Enquanto alguns indicadores econômicos mostram que o fundo do poço foi no trimestre retratado na pesquisa de emprego do IBGE, há muita incerteza sobre isso em relação ao mercado de trabalho. Quem ficou sem trabalhar nesse período foram os conta própria, os que não têm carteira assinada e pequenos empresários informais.

Com a pandemia ainda por controlar, não se sabe se os trabalhadores formais, que são parcela menor dos expulsos do mercado, vão conseguir manter seus empregos após o fim das medidas de suspensão de contrato e redução de jornada que impõem estabilidade temporária. Reduzir a alíquota do FGTS de 8% para 6%, como quer o governo, talvez não tenha o efeito desejado de criação de vagas e ainda vai reduzir a poupança do trabalhador num momento de futuro incerto.
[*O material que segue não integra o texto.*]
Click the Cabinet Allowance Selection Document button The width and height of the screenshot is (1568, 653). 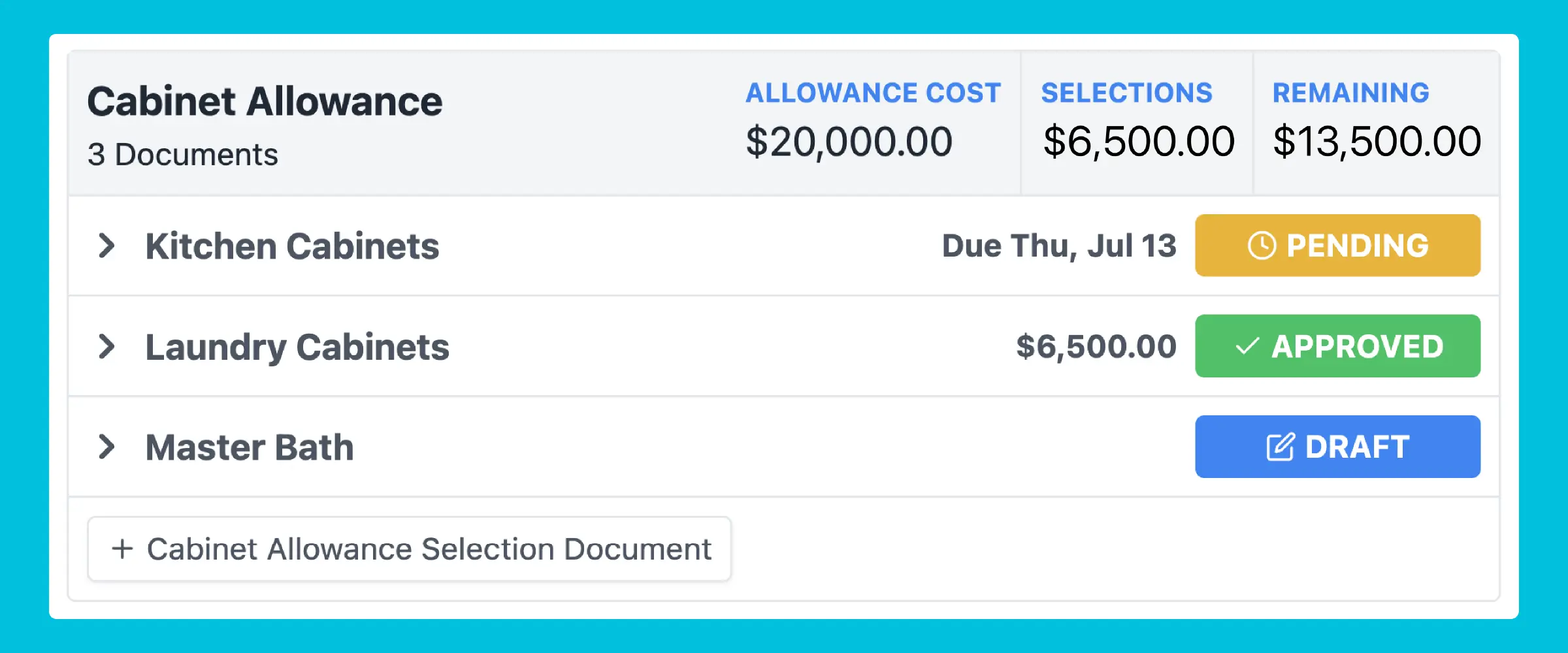pyautogui.click(x=408, y=549)
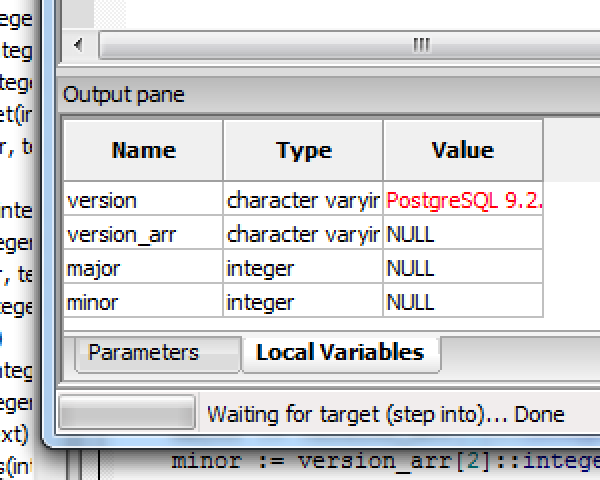Click the type cell of version row

coord(303,200)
Os analistas ainda esperam aumento da taxa de desemprego nos próximos trimestres, já que ela ainda não captou totalmente o efeito das demissões. Se formos incluir a população que está na força de trabalho potencial — gente que gostaria de uma ocupação, está disponível para trabalhar, mas não tomou nenhuma providência para conseguir uma vaga, situação que caracteriza o desempregado — a taxa estaria em 25%.

Isso significa dizer que um quarto da nossa força de trabalho está sem ocupação no momento. Com tantos desempregados, fica difícil a atividade econômica reagir com mais força, diminuindo o ritmo de uma possível recuperação.